● **Exercise prompt**: Look through the data below and work out how many lines hold "name"; state only the number.

Stored records

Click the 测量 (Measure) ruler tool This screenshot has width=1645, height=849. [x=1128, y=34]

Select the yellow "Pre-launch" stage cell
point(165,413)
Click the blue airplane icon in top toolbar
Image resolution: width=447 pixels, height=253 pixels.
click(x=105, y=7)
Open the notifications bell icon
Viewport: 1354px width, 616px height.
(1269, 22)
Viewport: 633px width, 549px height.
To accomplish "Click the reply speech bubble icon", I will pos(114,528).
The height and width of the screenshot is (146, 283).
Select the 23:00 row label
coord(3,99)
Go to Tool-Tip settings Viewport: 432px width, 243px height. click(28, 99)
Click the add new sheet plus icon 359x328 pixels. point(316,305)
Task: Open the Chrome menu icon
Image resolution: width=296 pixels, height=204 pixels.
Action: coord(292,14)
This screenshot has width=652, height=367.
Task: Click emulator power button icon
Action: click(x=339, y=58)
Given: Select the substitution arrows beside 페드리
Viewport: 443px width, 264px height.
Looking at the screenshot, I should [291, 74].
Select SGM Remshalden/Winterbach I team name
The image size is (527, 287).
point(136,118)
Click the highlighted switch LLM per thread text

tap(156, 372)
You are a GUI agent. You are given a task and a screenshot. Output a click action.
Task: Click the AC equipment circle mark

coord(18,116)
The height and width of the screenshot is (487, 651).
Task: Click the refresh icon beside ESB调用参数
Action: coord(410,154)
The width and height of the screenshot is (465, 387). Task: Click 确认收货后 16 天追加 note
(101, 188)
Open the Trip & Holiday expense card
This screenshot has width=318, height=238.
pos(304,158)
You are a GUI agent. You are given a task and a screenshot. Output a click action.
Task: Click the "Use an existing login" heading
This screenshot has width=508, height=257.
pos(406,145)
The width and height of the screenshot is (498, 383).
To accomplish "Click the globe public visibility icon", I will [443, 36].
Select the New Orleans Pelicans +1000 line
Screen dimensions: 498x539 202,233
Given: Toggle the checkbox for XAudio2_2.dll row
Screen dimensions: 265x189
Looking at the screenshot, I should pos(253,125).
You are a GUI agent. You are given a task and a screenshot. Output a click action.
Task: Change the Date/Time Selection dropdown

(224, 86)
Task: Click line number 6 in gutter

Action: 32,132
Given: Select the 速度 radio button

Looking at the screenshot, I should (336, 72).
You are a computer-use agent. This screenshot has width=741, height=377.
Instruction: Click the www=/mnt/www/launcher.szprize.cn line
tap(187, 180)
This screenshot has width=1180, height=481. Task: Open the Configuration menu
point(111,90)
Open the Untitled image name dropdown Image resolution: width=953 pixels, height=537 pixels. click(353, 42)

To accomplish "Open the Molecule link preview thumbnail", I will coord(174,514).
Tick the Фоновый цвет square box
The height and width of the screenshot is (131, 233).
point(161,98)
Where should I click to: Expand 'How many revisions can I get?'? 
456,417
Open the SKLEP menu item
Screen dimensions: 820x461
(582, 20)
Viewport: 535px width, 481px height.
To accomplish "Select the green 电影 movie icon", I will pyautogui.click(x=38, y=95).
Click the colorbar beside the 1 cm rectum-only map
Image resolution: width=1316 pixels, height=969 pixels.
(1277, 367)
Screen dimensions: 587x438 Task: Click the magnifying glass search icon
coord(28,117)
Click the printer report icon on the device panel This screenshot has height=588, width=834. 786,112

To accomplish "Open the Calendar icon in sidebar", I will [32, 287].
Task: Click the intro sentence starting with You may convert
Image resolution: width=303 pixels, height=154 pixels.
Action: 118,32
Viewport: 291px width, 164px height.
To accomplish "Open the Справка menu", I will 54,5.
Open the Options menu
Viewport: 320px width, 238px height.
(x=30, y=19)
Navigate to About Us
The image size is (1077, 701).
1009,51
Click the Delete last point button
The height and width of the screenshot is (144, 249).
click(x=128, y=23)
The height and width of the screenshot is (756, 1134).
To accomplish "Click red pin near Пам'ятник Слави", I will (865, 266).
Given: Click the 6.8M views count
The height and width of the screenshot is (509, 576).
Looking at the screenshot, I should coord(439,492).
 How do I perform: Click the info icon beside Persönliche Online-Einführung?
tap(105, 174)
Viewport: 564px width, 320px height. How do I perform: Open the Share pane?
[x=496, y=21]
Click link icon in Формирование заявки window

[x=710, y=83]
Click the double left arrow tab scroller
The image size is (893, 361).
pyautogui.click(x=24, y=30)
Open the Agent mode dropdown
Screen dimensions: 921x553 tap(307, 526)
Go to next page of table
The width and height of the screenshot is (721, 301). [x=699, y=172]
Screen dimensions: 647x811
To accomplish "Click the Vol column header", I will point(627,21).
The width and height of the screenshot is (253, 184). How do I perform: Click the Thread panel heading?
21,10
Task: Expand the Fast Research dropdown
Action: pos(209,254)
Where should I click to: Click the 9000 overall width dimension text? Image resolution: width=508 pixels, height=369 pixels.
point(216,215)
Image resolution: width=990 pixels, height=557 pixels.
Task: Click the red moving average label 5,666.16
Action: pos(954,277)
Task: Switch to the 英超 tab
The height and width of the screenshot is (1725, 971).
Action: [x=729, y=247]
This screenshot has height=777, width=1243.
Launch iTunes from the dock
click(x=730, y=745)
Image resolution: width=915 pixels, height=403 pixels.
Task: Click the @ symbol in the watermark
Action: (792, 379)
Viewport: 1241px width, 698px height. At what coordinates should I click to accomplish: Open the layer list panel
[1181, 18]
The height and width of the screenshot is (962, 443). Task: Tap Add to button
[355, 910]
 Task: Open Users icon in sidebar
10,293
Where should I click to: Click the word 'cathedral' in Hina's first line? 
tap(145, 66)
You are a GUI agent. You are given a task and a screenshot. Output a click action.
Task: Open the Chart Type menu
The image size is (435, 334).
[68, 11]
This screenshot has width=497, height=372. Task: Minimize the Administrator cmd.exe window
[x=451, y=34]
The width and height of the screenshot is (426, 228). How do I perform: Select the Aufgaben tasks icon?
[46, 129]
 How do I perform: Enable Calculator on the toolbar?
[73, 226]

● **Solution**: 2